How is such a transformation visualized in international production? It can be discerned through fragmentation and the length of value chains, the geographical spread of value added and the governance choices of MNEs that determine the prevalence of arm’s-length trade versus FDI. These will have implications for Myanmar and its FDI outlook for the future.
Technology is going to drive the international production system in the coming era of new industrial revolution (NIR). Robotics-enabled automation, enhanced supply chain digitalization and additive manufacturing are key components of this change. Each will have distinct effects on the length, geographical distribution and governance of GVCs.
It is in this critical technological transformation that the policy environment for trade and investment need to be located. Sustainability concerns including differences in approach between countries and regions on emission targets and environmental, social and governance (ESG) standards, market-driven changes in products and processes, and supply chain resilience measures are also determining factors in the NIR.

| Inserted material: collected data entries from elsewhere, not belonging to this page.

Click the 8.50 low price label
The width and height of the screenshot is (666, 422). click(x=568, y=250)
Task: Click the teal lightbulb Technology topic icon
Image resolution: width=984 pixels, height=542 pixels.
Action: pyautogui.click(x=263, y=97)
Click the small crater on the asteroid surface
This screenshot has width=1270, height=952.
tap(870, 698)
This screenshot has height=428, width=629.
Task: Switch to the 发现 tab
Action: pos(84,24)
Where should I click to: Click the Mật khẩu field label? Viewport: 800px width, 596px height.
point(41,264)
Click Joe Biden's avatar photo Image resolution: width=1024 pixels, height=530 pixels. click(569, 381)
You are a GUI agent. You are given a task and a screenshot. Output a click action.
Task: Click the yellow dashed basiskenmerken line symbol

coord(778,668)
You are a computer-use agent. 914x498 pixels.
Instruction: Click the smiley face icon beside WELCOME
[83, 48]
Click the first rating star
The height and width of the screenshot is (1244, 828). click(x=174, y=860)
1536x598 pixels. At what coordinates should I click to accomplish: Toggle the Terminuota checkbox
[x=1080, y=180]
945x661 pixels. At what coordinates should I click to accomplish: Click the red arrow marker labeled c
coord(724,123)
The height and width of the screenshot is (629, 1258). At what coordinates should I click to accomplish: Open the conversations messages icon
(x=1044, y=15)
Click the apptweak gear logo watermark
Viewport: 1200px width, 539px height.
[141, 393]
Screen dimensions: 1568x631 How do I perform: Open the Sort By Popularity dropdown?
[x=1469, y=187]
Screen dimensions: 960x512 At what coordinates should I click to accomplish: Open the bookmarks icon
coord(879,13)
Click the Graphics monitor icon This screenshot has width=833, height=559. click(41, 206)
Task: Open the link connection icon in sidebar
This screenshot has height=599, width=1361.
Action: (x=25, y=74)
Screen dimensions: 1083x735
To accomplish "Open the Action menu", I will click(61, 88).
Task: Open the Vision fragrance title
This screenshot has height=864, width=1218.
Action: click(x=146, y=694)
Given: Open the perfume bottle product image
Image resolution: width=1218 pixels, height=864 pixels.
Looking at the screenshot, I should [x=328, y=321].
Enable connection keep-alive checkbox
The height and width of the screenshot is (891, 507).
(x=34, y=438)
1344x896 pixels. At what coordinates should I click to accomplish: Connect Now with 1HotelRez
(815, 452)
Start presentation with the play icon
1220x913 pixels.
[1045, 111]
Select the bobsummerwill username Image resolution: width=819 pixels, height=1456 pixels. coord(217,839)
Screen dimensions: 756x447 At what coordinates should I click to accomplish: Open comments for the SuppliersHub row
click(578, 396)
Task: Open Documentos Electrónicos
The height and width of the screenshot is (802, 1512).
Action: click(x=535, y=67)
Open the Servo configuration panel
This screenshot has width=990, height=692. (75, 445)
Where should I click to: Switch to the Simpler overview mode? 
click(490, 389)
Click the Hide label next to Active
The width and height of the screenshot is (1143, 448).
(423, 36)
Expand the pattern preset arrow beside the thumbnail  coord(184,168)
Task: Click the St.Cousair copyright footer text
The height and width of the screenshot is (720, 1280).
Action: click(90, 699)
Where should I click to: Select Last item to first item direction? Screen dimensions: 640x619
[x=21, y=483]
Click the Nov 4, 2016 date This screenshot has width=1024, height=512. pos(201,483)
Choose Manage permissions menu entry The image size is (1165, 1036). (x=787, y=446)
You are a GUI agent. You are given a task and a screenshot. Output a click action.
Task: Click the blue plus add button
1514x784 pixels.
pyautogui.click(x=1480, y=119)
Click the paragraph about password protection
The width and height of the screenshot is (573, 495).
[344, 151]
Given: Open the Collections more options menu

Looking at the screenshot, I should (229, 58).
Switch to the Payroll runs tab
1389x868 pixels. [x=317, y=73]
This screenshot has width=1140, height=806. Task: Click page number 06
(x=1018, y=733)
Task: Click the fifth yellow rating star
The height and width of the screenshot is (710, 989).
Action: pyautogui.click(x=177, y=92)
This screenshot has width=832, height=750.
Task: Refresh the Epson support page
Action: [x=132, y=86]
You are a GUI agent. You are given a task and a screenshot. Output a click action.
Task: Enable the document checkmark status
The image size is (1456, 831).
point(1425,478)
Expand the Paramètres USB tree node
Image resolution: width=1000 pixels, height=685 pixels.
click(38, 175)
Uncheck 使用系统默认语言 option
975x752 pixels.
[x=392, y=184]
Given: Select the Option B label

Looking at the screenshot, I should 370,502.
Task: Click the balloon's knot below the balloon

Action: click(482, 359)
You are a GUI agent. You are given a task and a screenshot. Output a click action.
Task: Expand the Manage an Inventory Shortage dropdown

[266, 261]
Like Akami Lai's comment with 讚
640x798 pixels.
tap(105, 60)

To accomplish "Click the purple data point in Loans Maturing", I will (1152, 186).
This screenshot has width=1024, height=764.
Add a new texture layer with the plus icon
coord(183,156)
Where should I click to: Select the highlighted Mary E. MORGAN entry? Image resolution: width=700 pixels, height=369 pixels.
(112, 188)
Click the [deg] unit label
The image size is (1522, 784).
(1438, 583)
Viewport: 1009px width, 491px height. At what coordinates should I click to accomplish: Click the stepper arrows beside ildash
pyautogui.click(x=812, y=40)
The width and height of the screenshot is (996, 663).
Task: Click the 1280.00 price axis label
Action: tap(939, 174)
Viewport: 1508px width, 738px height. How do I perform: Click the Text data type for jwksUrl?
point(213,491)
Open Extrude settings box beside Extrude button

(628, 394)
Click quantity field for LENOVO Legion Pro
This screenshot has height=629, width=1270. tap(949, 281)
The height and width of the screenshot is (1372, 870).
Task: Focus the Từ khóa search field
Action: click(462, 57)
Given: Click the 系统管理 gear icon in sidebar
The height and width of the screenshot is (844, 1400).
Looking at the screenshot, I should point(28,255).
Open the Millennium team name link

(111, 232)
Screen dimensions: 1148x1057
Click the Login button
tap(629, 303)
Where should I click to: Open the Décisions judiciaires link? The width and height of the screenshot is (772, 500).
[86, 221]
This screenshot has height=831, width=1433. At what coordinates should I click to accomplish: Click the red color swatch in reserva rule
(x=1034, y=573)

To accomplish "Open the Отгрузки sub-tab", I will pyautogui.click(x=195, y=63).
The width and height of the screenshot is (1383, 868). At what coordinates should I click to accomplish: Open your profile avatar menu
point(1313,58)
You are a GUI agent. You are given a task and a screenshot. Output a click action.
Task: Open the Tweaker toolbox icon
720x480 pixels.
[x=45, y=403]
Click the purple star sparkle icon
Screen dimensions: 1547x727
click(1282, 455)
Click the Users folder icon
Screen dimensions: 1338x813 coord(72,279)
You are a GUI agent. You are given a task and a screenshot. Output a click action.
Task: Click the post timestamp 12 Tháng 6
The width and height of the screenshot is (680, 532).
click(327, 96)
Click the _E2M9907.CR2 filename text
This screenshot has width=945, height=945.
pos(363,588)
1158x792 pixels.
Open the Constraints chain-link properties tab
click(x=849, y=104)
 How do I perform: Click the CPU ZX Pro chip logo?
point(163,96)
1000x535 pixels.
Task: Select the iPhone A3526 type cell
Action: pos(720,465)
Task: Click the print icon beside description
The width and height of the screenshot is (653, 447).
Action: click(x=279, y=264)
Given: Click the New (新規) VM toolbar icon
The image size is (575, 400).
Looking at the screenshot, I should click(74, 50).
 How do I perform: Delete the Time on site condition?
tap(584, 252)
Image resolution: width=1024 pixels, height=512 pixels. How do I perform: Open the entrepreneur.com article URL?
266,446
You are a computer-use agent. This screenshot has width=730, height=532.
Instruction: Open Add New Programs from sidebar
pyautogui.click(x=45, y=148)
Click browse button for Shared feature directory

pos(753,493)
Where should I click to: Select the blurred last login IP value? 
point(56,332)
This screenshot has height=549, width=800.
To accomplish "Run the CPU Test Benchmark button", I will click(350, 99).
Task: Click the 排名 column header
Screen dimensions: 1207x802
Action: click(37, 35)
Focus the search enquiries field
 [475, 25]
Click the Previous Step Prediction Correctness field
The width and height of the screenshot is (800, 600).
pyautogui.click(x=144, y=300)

The transformation of international production will bring both challenges and opportunities for investment and development policymakers. They include increased divestment, relocations and investment diversions and tougher competition for FDI.
UNCTAD report identifies future changes in investment-development paradigm. The investment would be sought for export orientation plus production for local markets plus infrastructure development; for regional market seeking investments; for building diversified industrial clusters, for investments based on flexibility and resilience; for small scale manufacturing facilities and services and lean infrastructure (digital and sustainable). Shifts can be seen in movement of investments towards green economy and the blue economy, as well as in infrastructure and domestic services. Similarly investments for SDG goals would also be focus in the coming years According to UNCTAD, all these will have implications for investment policy framework for countries. There is a need to develop new eco system accommodating these prospective changes.
While some of these already figure in Myanmar’s investment promotion strategy, there is room for fine-tuning in light of the COVID-19 global recovery and provide strategic responses. Investment promotion authorities need to assess these likely trajectories, identify options for regional supply chain flexibility and resilience bases, reviewing investor targeting approaches, moving towards diversified industrial clustering and (regional) market-seeking investment, promotion of investments for domestic services and PPP models for SDG relevant sectors renewables, agriculture and health.